Collected data:
○ ○ ○ ○ ○

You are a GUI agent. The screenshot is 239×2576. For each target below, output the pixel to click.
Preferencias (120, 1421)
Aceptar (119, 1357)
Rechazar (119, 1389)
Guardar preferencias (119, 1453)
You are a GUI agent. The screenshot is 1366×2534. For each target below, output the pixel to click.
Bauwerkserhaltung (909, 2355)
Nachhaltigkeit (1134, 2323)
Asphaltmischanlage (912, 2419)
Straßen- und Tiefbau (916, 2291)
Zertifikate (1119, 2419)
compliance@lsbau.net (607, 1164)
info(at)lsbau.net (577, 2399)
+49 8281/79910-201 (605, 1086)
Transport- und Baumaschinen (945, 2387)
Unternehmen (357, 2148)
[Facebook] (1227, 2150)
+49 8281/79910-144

○ ○ ○ ○ ○

WHAT IS EXPECTED
Retype all of the entries. Keep each one exactly as written.

TASK SOLUTION
You are a GUI agent. The screenshot is 239×2576. For each target below, output the pixel to click.
Preferencias (120, 1421)
Aceptar (119, 1357)
Rechazar (119, 1389)
Guardar preferencias (119, 1453)
You are a GUI agent. The screenshot is 1366×2534. For each target below, output the pixel to click.
Bauwerkserhaltung (909, 2355)
Nachhaltigkeit (1134, 2323)
Asphaltmischanlage (912, 2419)
Straßen- und Tiefbau (916, 2291)
Zertifikate (1119, 2419)
compliance@lsbau.net (607, 1164)
info(at)lsbau.net (577, 2399)
+49 8281/79910-201 (605, 1086)
Transport- und Baumaschinen (945, 2387)
Unternehmen (357, 2148)
[Facebook] (1227, 2150)
+49 8281/79910-144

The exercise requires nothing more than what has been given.